Speaking on the issue of blackouts countrywide, he said that 80 to 90 percent of the blackouts are called ‘trips’, and that on the coast, there are miles and miles of open conductors (cables) that tend to touch each other during the rainy weather or when it is windy.
He said that this collision causes the system to ‘trip’; however if the situation isn’t something serious, the system shuts off for 10 minutes, after which the electricity supply is restored.
“If a fault persists, then it triggers a maintenance team to go and look at it. So I think 80 to 90 percent of the blackouts are due to the faults. You would see it (power) coming back in 10 minutes.”
These instances occur simply because that is how the system was designed, Badal remarked. In terms of correctional measures, the GPL Chairman said that equipment is being procured.
“Since late last year we understood the problems after I called an engineering meeting with a lot of the engineers within GPL and we agreed to put in some new equipment like what we call automatic re-closures, so when the system detects a fault, if there is no fault, it comes back within seconds. So you won’t feel a black out; Automatic re-closures, fault detection sensors would identify faults quicker and isolate it within a shorter band.”
He explained that presently, if there is a problem at a substation, the communities which that location serves with power will be affected. However, with the fault detection sensors, the company would be able to identify a smaller area, which would be the only one affected.
Badal also revealed that blackouts are more common in areas with a lot of vegetation. However, ‘trips’ also occur when vehicles hit down poles.
Badal said that this problem is common in all utility companies. He further expounded that another reason why Guyana suffers from blackouts is the absence of redundancy (back-up) electricity lines, just in case one line shuts off.
“Our system was not made with a redundancy line to ensure that reliability but now we are looking at those areas.” Ultimately, he said that GPL’s challenge with blackouts is more of a distribution of electricity problem than the generation of electricity.
“You see, generation is much more reliable.
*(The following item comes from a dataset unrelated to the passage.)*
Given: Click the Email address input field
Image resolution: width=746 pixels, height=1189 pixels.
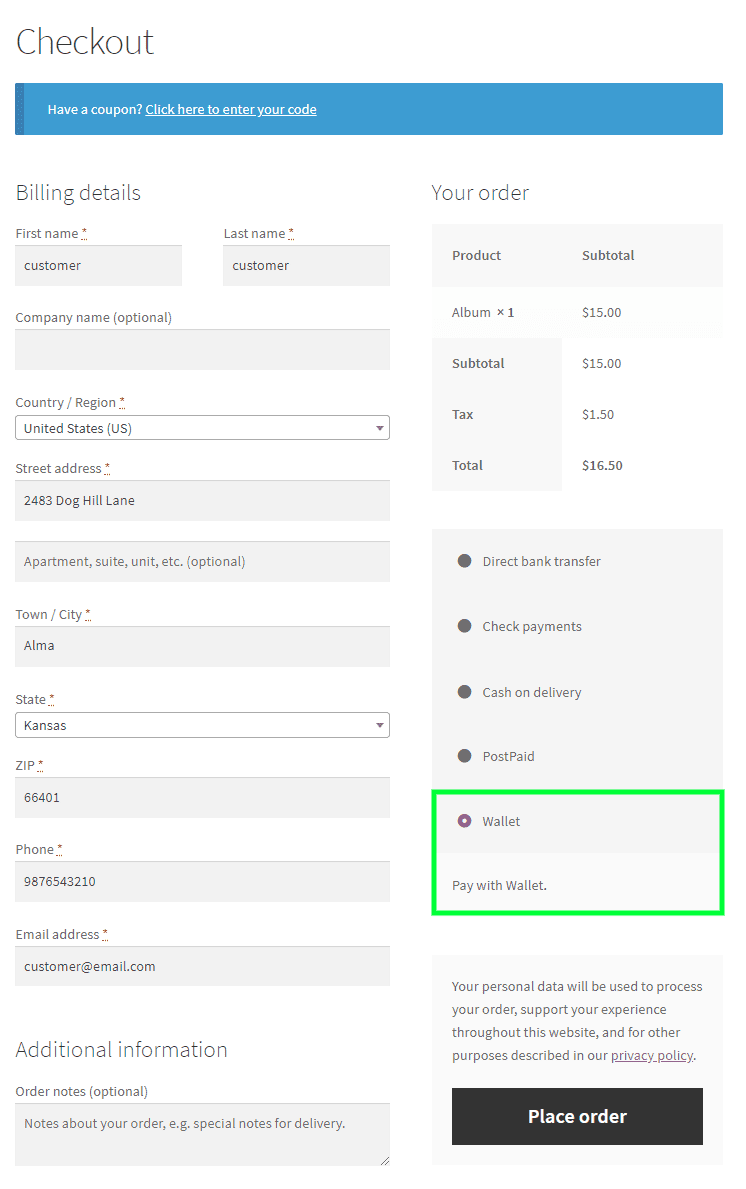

The problem we have is the grid itself…that was built in pieces; not like it was built with one design to today’s technology. We have a very old grid, old cables. In some cases we have transformers and the transformers are oversized. All those things we are trying to rectify now. So we’re spending lots of money on the grid now, with the infrastructure development programme that we have.”
Earlier this month, residents and business owners on the Essequibo Coast had complained about the persistent blackouts they were experiencing, with Charity seeming to be the most affected. According to reports reaching this newspaper, the community had been without electricity for as long as five days.